Not always. Ideally, markets and the economy should move together as price of shares of a company should be correlated with its future earnings. Expectations of future earnings are formed from past and present earnings. Thus, during a slowdown markets should correct to reflect the current level of earnings. But several other factors influence the pricing of shares. Fresh availability of surplus liquidity at cheap rates, along with speculation of future earnings being better than today, can lead to such divergence. The convenient argument during a bull run has been “this time it is different” however, it never is.
Does this mean the Sensex is likely to correct?
There’s a greater chance it won’t correct. Growth will recover over the next few quarters and the corporate tax cuts will have a positive impact on the balance sheet of all firms. What will happen to benchmark indices depends on the budget, the monetary policy panel’s February meet, availability of liquidity, global growth and the pace of recovery.
What if there’s a global economic recession?
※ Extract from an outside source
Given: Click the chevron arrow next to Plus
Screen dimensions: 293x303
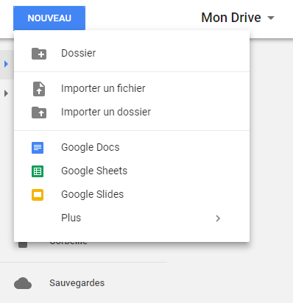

Many anticipate a global economic meltdown due to a slowdown in the US economy caused by the US- China trade war. The slowdown in the EU has been explained using arguments including heightened uncertainty over Brexit. However, the recently concluded phase 1 of the US-China trade deal and the Conservatives’ thumping majority in the UK polls reduce uncertainty. Geopolitical factors will thus be conducive to growth. The only factor that can cause a recession is a severe correction in US stock markets, which is less likely.
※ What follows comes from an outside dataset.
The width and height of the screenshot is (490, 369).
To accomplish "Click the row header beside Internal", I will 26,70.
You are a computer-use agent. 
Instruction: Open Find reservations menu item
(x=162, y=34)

So what will happen by December 2020?
While the indices are performing well, well-governed companies are driving this show. BSE Midcap is down roughly 600 points, even as BSE Smallcap is up around 200 points. So, capital has moved away to strong companies with consistent earnings. This suggests a correction in their valuation is unlikely. The economy bottomed out in the second quarter of FY20; thus, economic indicators by next December will be positive and in line with India’s potential.